Studying the relationship among protein structure, dynamics, and function under external compressive forces offers valuable insights. While extensive research has focused on manipulating protein dynamics and ligand-receptor interactions under pulling forces, the exploration of protein conformational changes under compressive forces has been limited. In this study, we investigate the response of unliganded epidermal growth factor receptor (EGFR) monomers, liganded EGF-EGFR monomers, and dimers when exposed to external compressive forces using a home-modified AFM setup with an ultrasoft AFM tip. We observed that both ligand-bound and unbound EGFR proteins can undergo spontaneous tertiary structural rupture under piconewton-level compressive forces, a previously hidden protein behavior that may play a significant role in protein cell signaling. The magnitudes of the threshold compressive forces obtained in our study lie in the range of tens and hundreds of piconewtons (pN), which is accessible within a live biological system. Moreover, we developed a kinetic model to exhibit that only a fraction of the uniaxial compressive force exerted by the AFM tip affects the internal tension that causes a pseudopulling force within the protein before it undergoes the tertiary structural rupture.
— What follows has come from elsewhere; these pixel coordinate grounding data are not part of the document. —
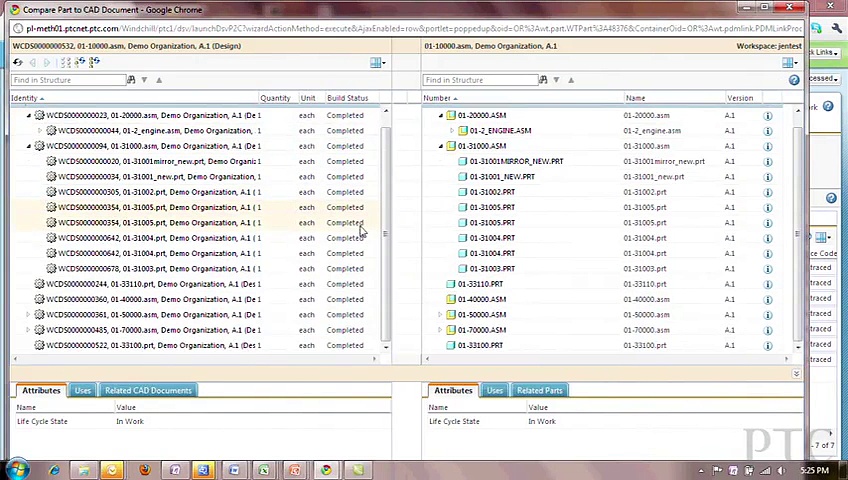Open the Uses tab in left pane

82,390
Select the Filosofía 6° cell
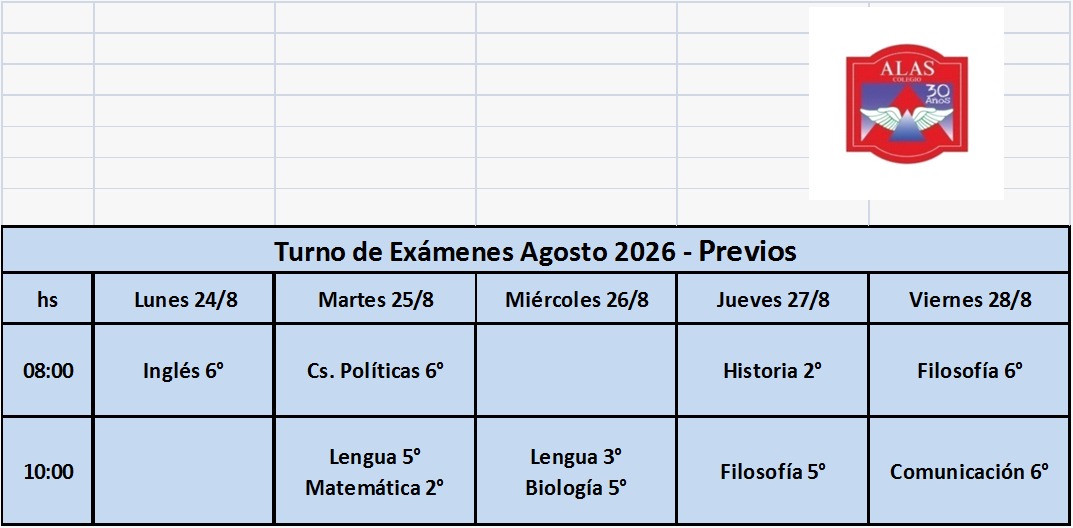Screen dimensions: 1073x528 pos(970,371)
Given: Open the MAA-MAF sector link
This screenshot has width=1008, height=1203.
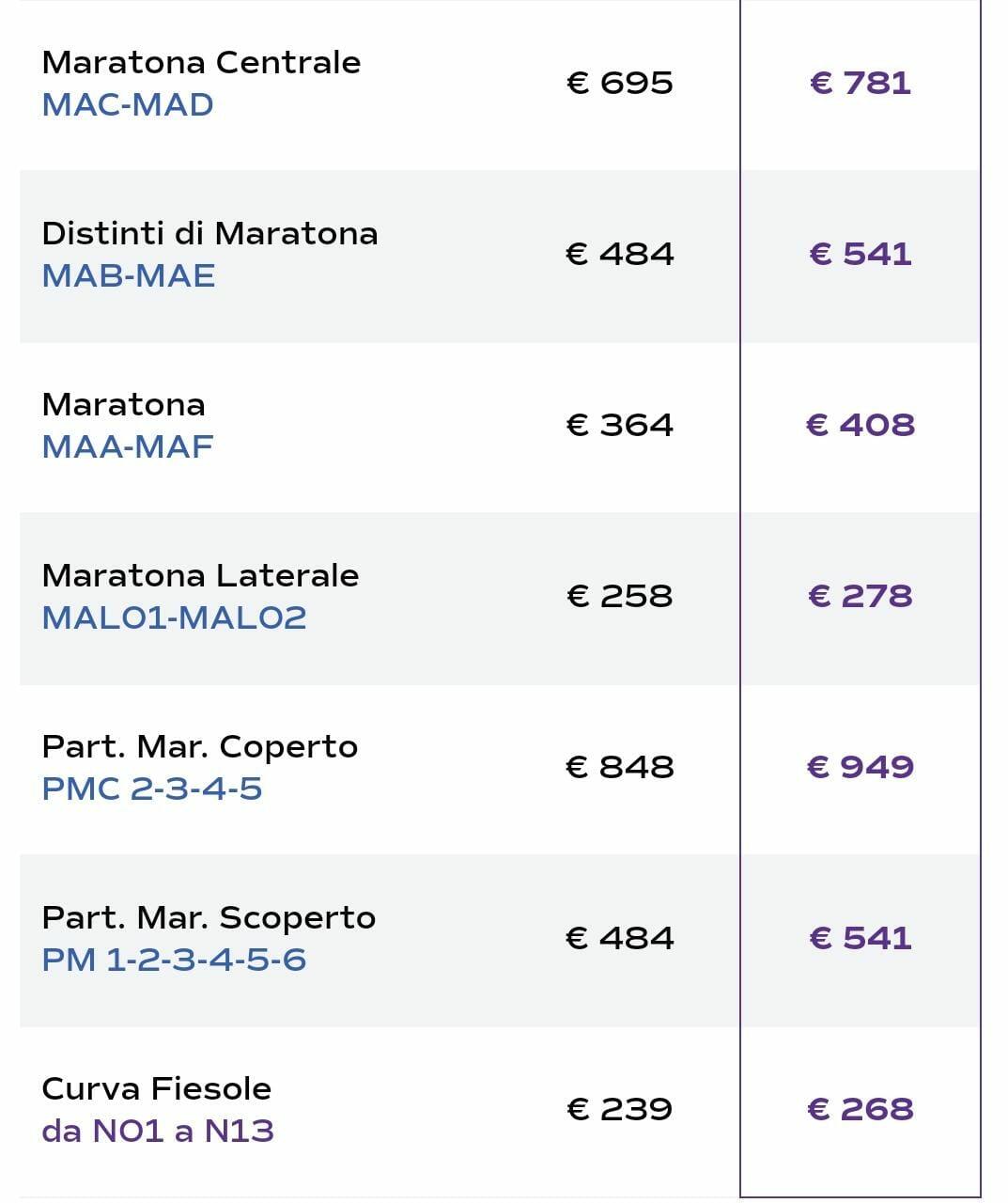Looking at the screenshot, I should [128, 446].
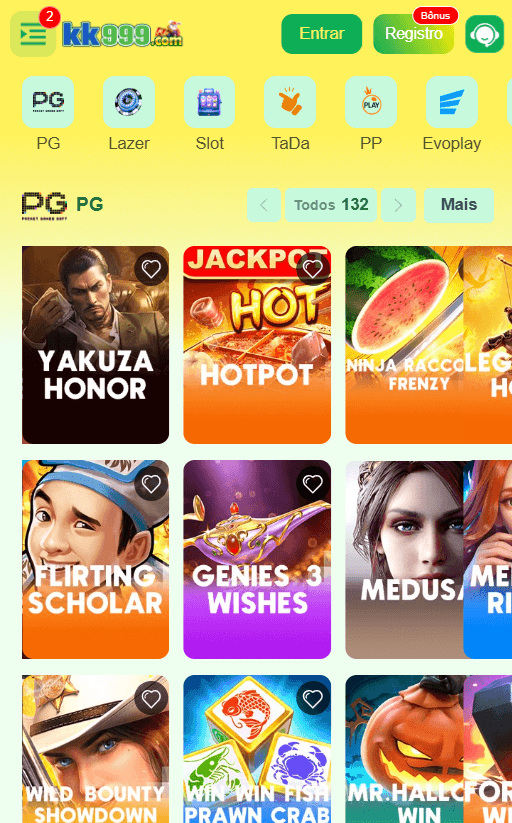The image size is (512, 823).
Task: Select the PG provider icon
Action: (48, 102)
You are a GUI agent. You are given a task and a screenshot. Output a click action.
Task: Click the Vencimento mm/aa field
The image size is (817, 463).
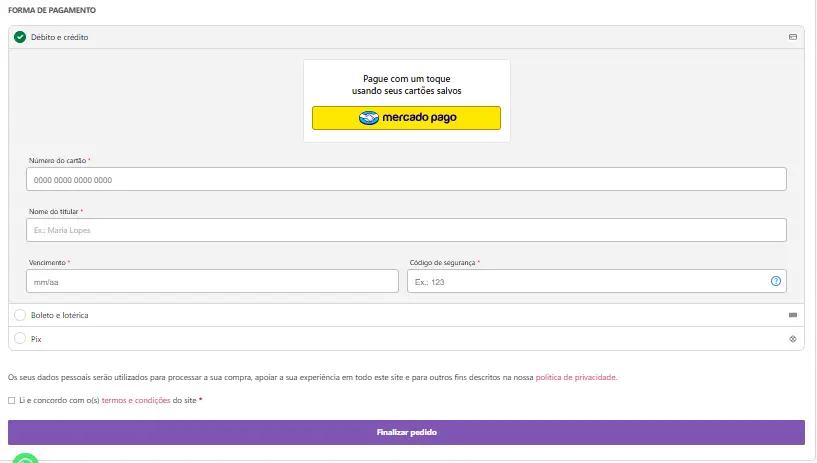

This calculated fraction ranged from 0.45 to 0.65, depending on the protein type and the approach velocity of the AFM tip. Additionally, we employed molecular dynamics (MD) simulations, particularly Steered MD (SMD) simulations along with Umbrella Sampling (US), to investigate the dynamics of unliganded and liganded EGFR in the presence of external compressive forces. These MD simulation results offer valuable insights into the flexibilities and unfolding behaviors of both liganded and unliganded EGFR proteins when subjected to external compressive forces.